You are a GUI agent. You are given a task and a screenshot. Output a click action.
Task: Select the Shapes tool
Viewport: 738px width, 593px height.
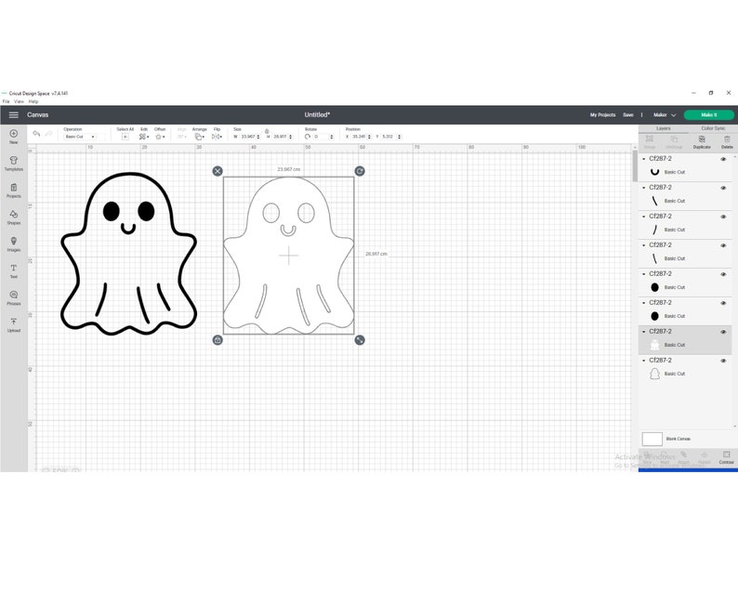(14, 217)
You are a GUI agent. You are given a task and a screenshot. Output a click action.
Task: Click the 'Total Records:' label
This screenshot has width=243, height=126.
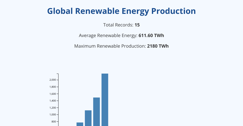(x=118, y=25)
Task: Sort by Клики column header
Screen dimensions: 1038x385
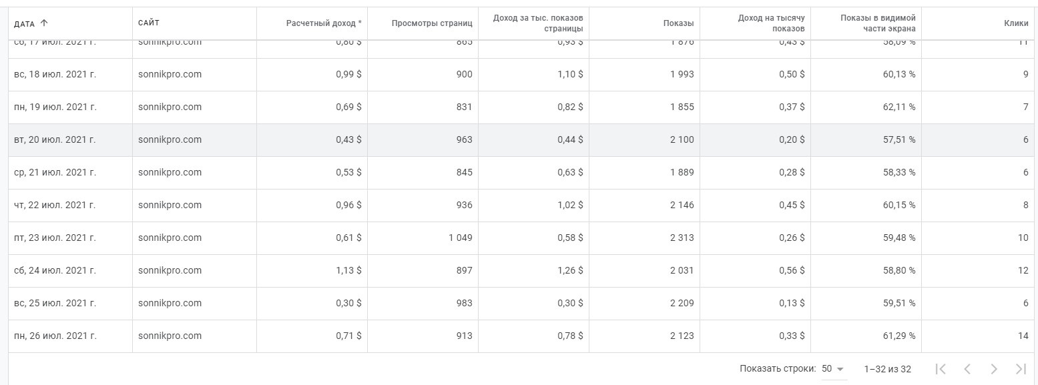Action: coord(1016,23)
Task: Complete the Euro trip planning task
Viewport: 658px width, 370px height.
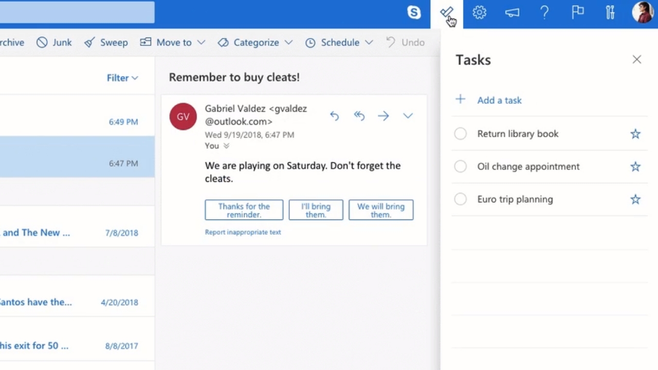Action: point(460,199)
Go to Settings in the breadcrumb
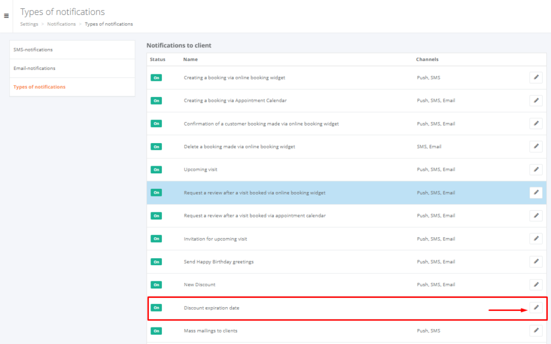This screenshot has width=551, height=344. [29, 24]
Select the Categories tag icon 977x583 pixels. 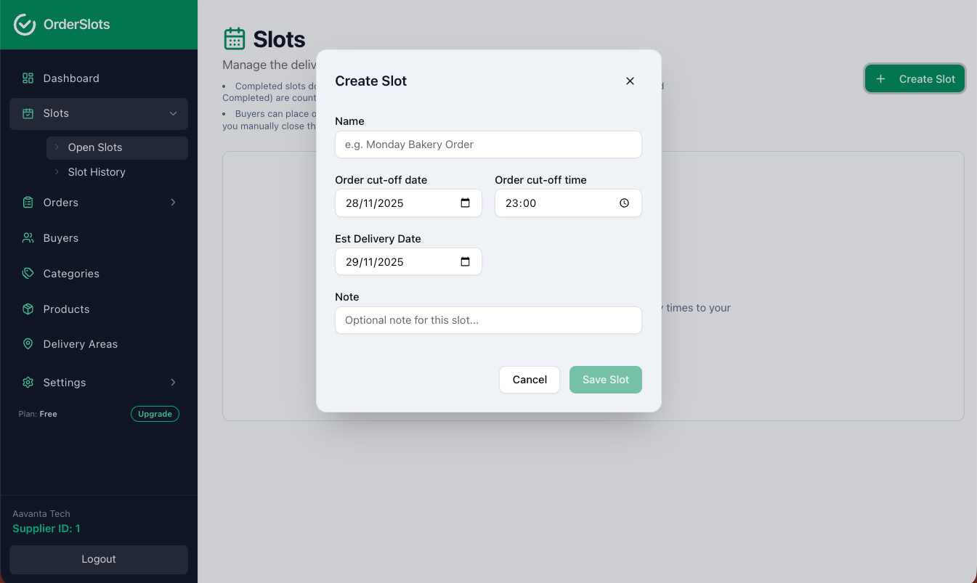tap(28, 273)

- Problem description -
Rewrite the records from their start through the line containing "Action: point(460,199)", replacing "Viewport" with "Display area" and leaving everything else unchanged. Leave the pictures out of your answer.

- Reply -
You are a GUI agent. You are given a task and a screenshot. Output a click action.
Task: Select the Shapes tool
Display area: 738px width, 593px height.
(14, 217)
You are a GUI agent. You are given a task and a screenshot. Output a click action.
Task: Click the 'Total Records:' label
This screenshot has width=243, height=126.
(x=118, y=25)
Task: Sort by Клики column header
Screen dimensions: 1038x385
Action: coord(1016,23)
Task: Complete the Euro trip planning task
Display area: 658px width, 370px height.
Action: point(460,199)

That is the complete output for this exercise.